Le premier déçu était probablement Elon Musk, qui a lancé, en mai, lors de sa rupture bruyante avec Donald Trump, que si le département de la Justice n'avait pas publié les dossiers Epstein plus tôt, c'est seulement parce que le président américain y figurait. Il s'est ensuite excusé pour ce commentaire, qu'il a supprimé de son compte X.
Lundi, cependant, le patron de Tesla n'a pas hésité à remettre le couvert, avec un mème d'un clown se moquant des revirements de l'administration concernant le pédophile déchu.
«Je vais vomir», a renchéri pour sa part Alex Jones, un célèbre podcasteur de droite, dans une vidéo publiée sur X mardi. La vidéo de près de dix minutes s'est transformée en une diatribe contre le «système mondialiste maléfique» que l'administration Trump est censée combattre. «Qu'ils fassent une chose pareille me déchire le cœur», s'insurge encore Alex Jones dans la séquence.
Il n’était pas le seul partisan du président à signifier sa déception. Mike Cernovich, un autre podcasteur populaire comptant 1,4 million d'abonnés, s'est adressé directement au président. «Personne ne croit à l'affaire Epstein, @realDonaldTrump», a-t-il écrit sur X. «Cela fera partie de votre héritage.»
Influenceur MAGA, Chad Prather a également lancé un appel: «Où sont les informations sur Epstein promises au peuple américain?», a-t-il réclamé.

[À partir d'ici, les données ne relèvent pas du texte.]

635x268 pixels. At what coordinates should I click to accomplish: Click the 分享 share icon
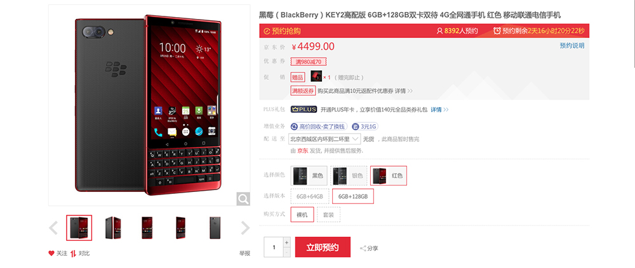pyautogui.click(x=363, y=248)
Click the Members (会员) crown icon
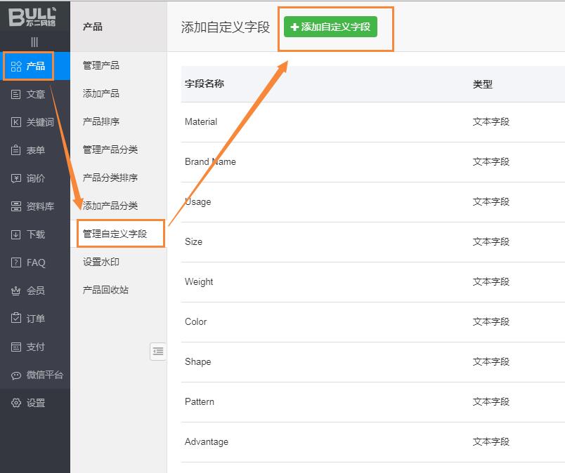The image size is (565, 473). pyautogui.click(x=16, y=291)
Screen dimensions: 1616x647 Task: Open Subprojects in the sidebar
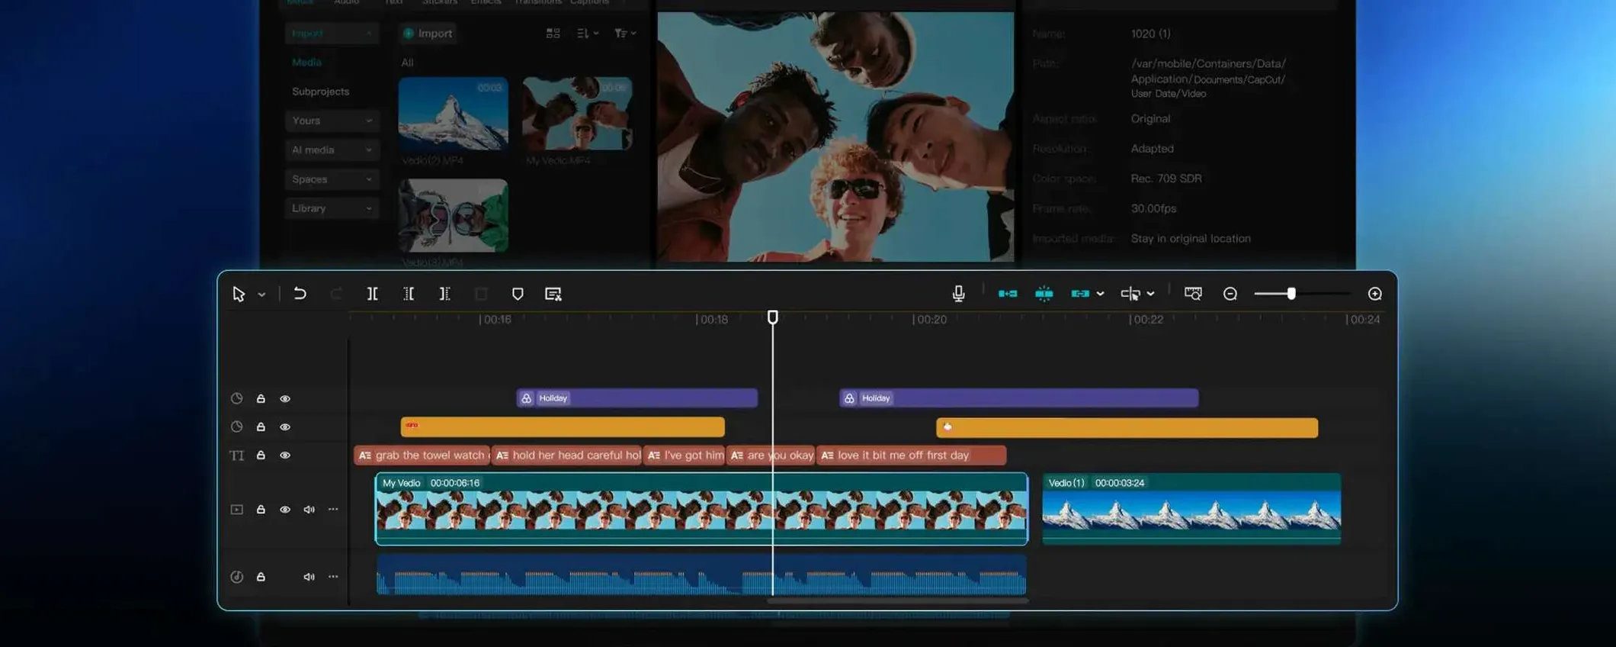click(x=320, y=92)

Quant à Laura Loomer, l'influenceuse et complotiste de l'alt-right qui n'a jamais caché son adoration pour Donald Trump, elle a appelé à la démission de Pam Bondi en raison de sa «gestion bâclée de la publication du dossier Epstein».
Une chose est sûre: les adeptes des théories du complot ne vont pas s'arrêter en si bon chemin et sont déjà en train de décortiquer les «nouvelles» données fraîchement publiées par la Maison-Blanche. A commencer par la vidéo diffusée par Pam Bondi et Kash Patel, le directeur du FBI qui a également fini par confirmer la thèse du suicide depuis sa prise de fonction, où il semble manquer une minute - juste avant minuit.
Comme le note le New York Times, l'horloge numérique à l'écran passe en effet de 23h58min 58s à minuit. Les autorités n'ont pas immédiatement fourni d'explication pour ce décalage apparent. Mais il s'agira sans doute d'une nouvelle brèche dans laquelle s'engouffreront sans doute les amateurs avec gourmandise.